## Job
Quote every one of the items below word for word, leaving the pictures out of your answer.
————————
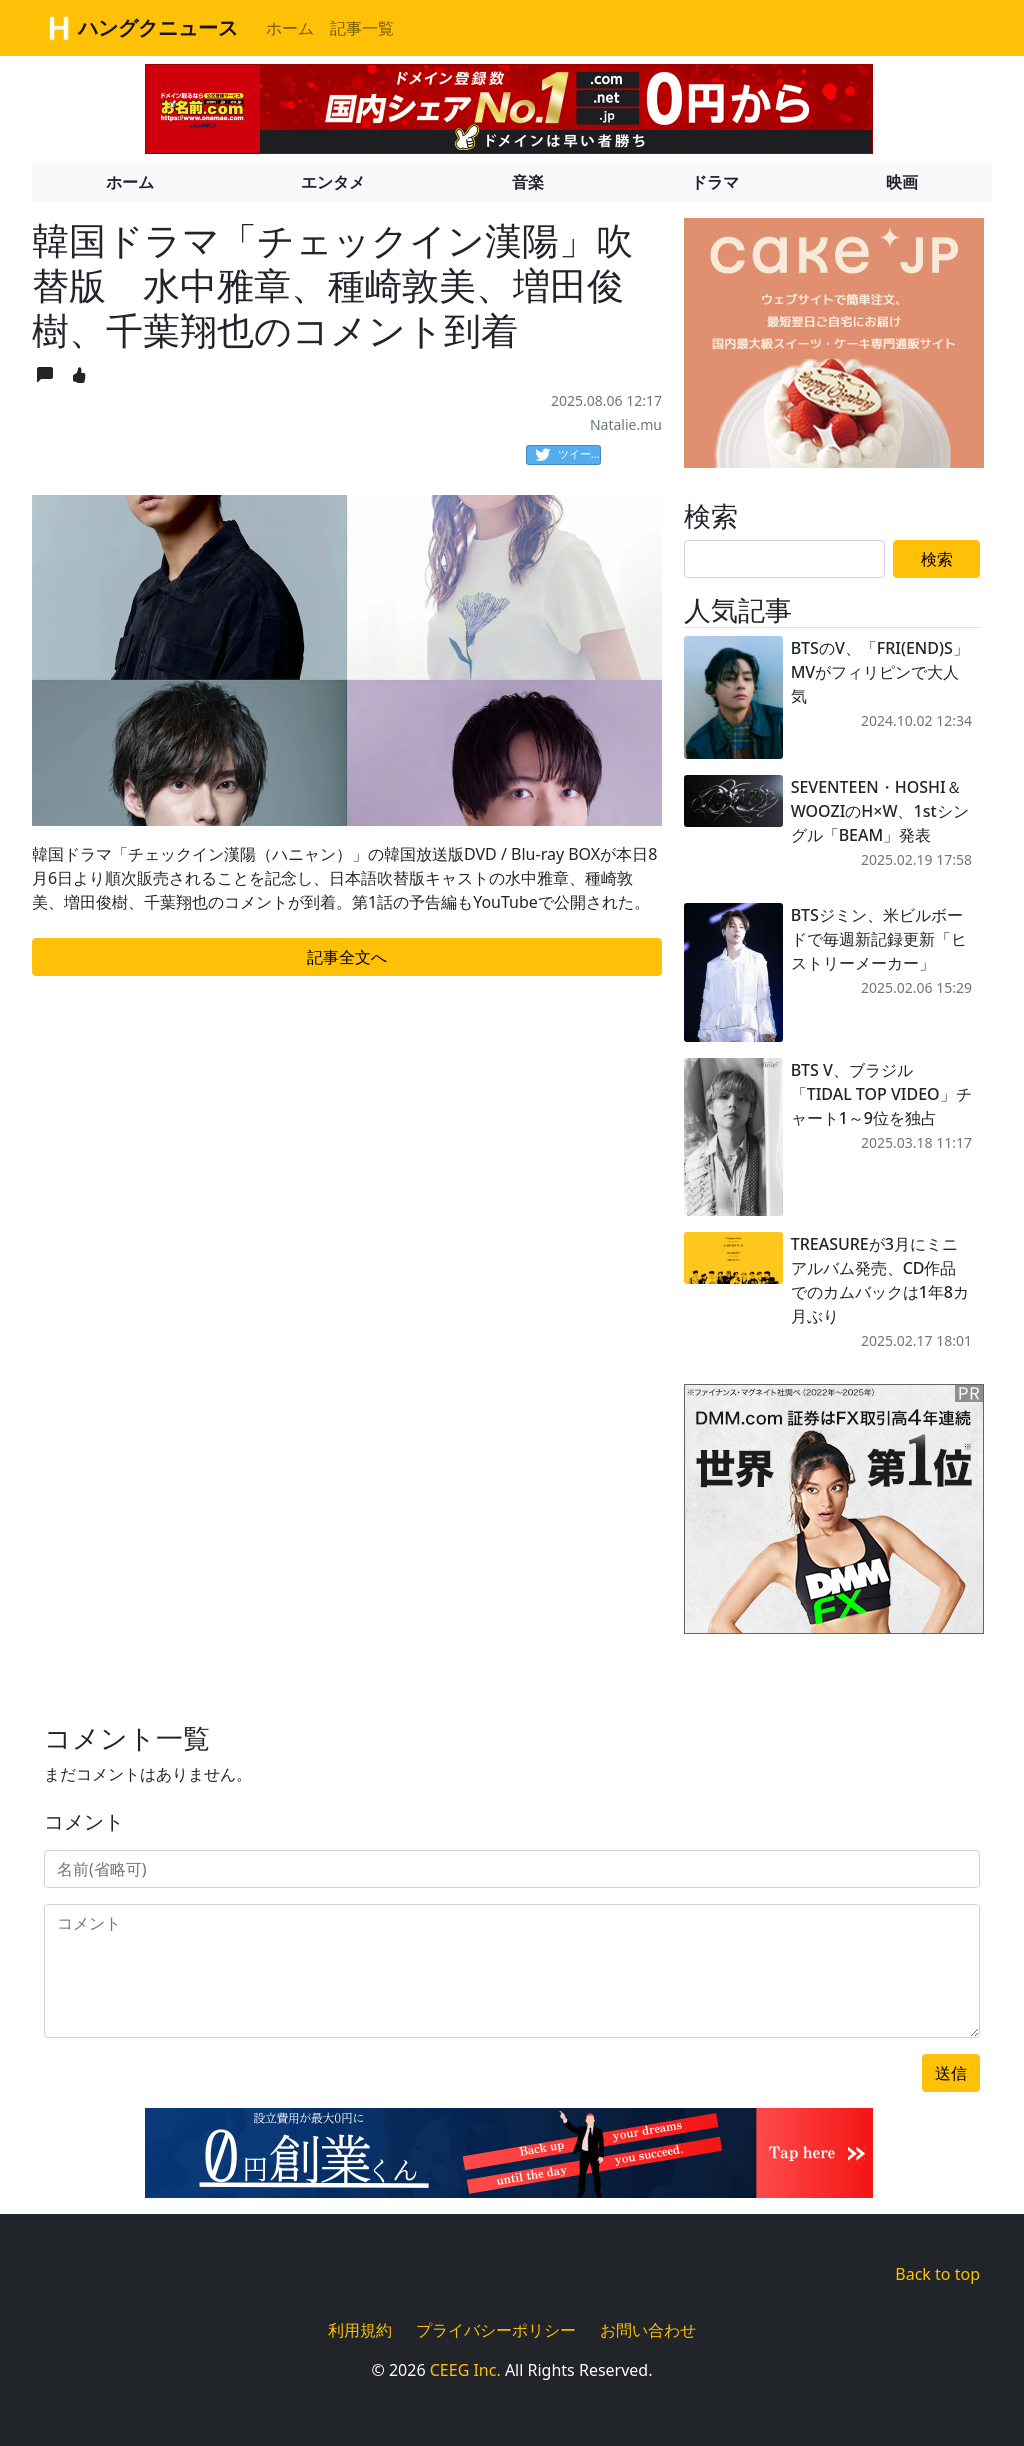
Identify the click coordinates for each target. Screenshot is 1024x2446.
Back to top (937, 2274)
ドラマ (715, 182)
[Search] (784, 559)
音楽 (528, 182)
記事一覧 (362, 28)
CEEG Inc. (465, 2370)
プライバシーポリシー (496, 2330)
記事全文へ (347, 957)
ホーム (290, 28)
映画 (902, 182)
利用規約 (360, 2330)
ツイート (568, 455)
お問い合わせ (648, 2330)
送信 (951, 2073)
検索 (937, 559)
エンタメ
————————
## Problem solution
Identify the click coordinates for each target. Screenshot is 1024x2446.
Back to top (937, 2274)
ドラマ (715, 182)
[Search] (784, 559)
音楽 (528, 182)
記事一覧 (362, 28)
CEEG Inc. (465, 2370)
プライバシーポリシー (496, 2330)
記事全文へ (347, 957)
ホーム (290, 28)
映画 (902, 182)
利用規約 (360, 2330)
ツイート (568, 455)
お問い合わせ (648, 2330)
送信 (951, 2073)
検索 (937, 559)
エンタメ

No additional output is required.